──────── Given data ────────

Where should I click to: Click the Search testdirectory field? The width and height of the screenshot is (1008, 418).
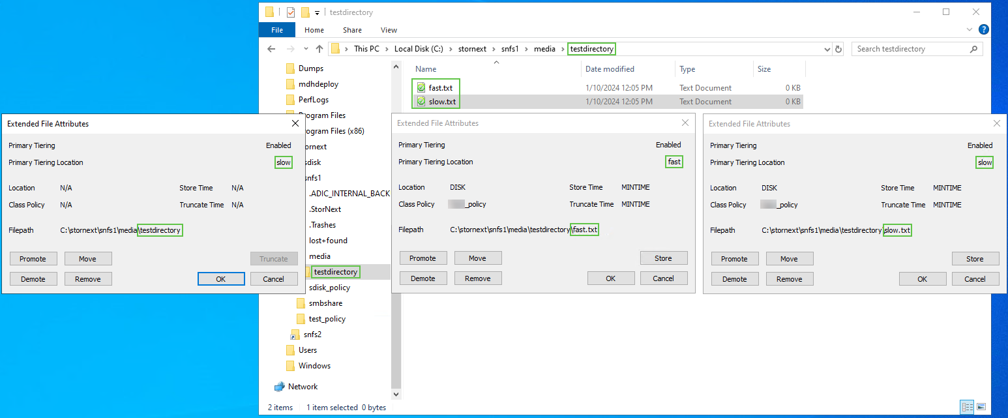click(x=912, y=49)
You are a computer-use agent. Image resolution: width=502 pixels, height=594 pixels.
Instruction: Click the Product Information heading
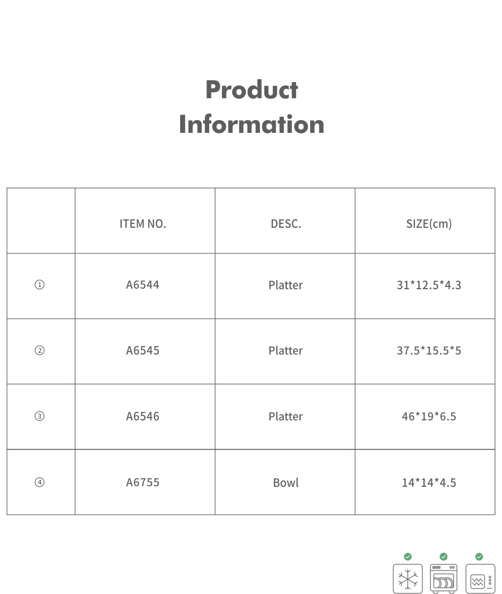pos(252,107)
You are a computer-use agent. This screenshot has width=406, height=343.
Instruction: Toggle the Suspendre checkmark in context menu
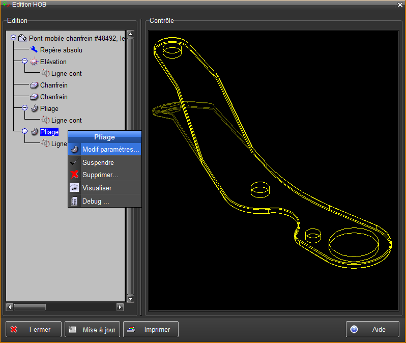click(x=74, y=162)
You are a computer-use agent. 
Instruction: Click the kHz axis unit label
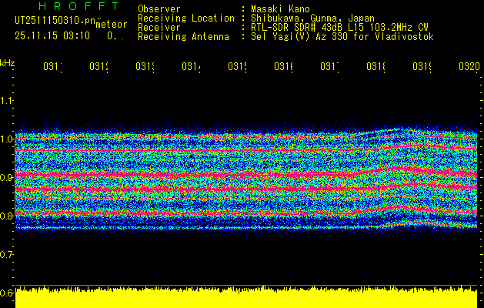pyautogui.click(x=8, y=62)
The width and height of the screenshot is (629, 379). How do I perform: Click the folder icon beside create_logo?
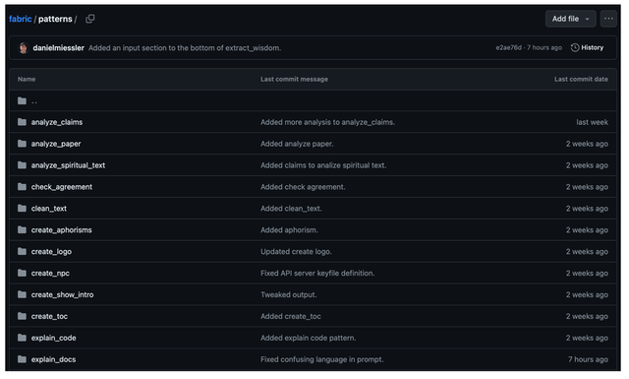22,252
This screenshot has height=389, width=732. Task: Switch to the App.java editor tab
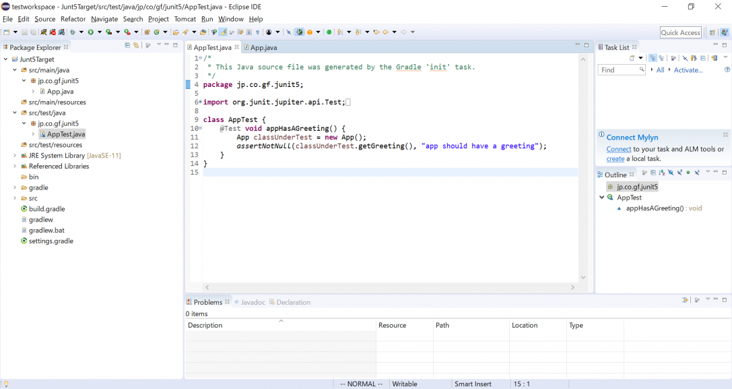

────────

Your instructions. Your task is to restate word for word the lines from the one containing "Instruction: Toggle the" through the last line of the data, both ends included, with no pictures.

Task result.
Instruction: Toggle the Suspendre checkmark in context menu
click(x=74, y=162)
You are a computer-use agent. 
Instruction: Click the kHz axis unit label
pyautogui.click(x=8, y=62)
The width and height of the screenshot is (629, 379). How do I perform: Click the folder icon beside create_logo?
22,252
This screenshot has height=389, width=732. Task: Switch to the App.java editor tab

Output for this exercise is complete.